Find the line containing "You are a GUI" in the records below. Copy exactly that line and each one after it, ending at the line containing "Task: Click the", and nothing more.

> DATA
+--

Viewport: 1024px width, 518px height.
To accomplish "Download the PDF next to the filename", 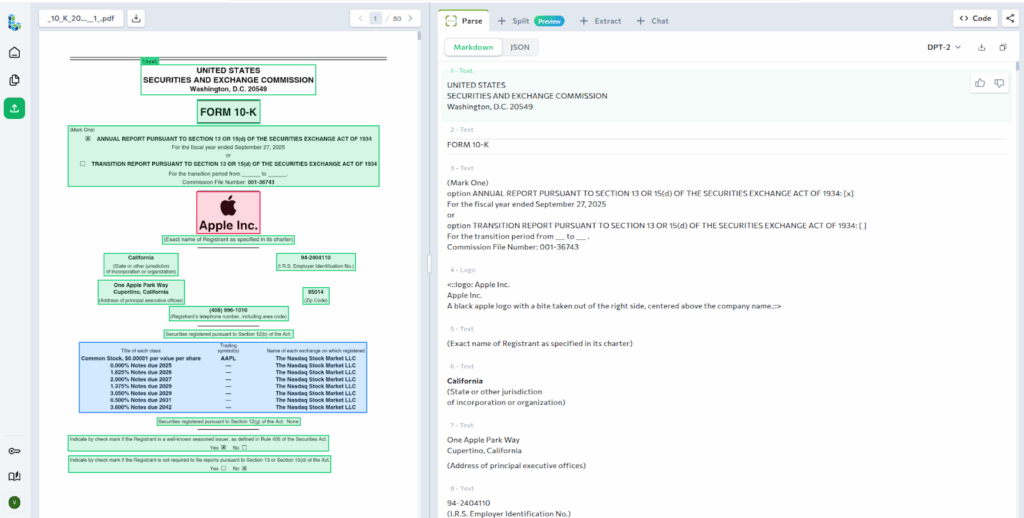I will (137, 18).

+--

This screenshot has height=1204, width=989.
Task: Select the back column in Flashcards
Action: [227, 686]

+--

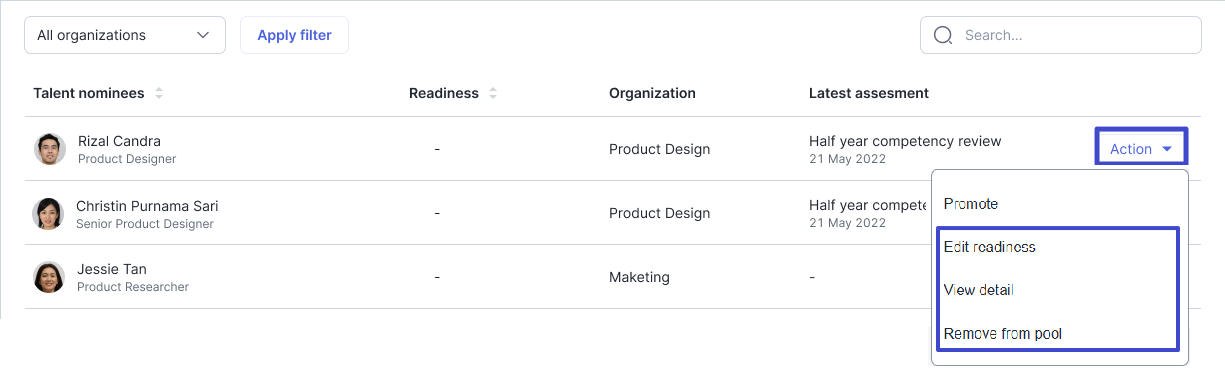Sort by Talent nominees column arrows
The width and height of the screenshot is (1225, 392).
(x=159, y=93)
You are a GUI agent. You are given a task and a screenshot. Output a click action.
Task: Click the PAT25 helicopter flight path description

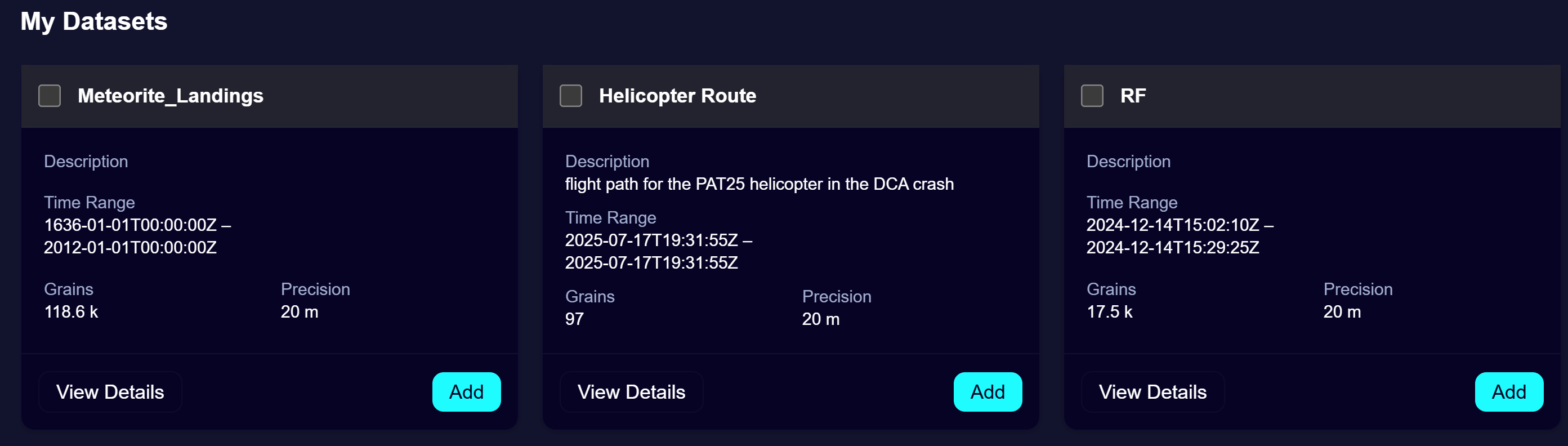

+--

> SOLUTION TO THIS TASK
You are a GUI agent. You are given a task and a screenshot. Output a click action.
Task: Click the PAT25 helicopter flight path description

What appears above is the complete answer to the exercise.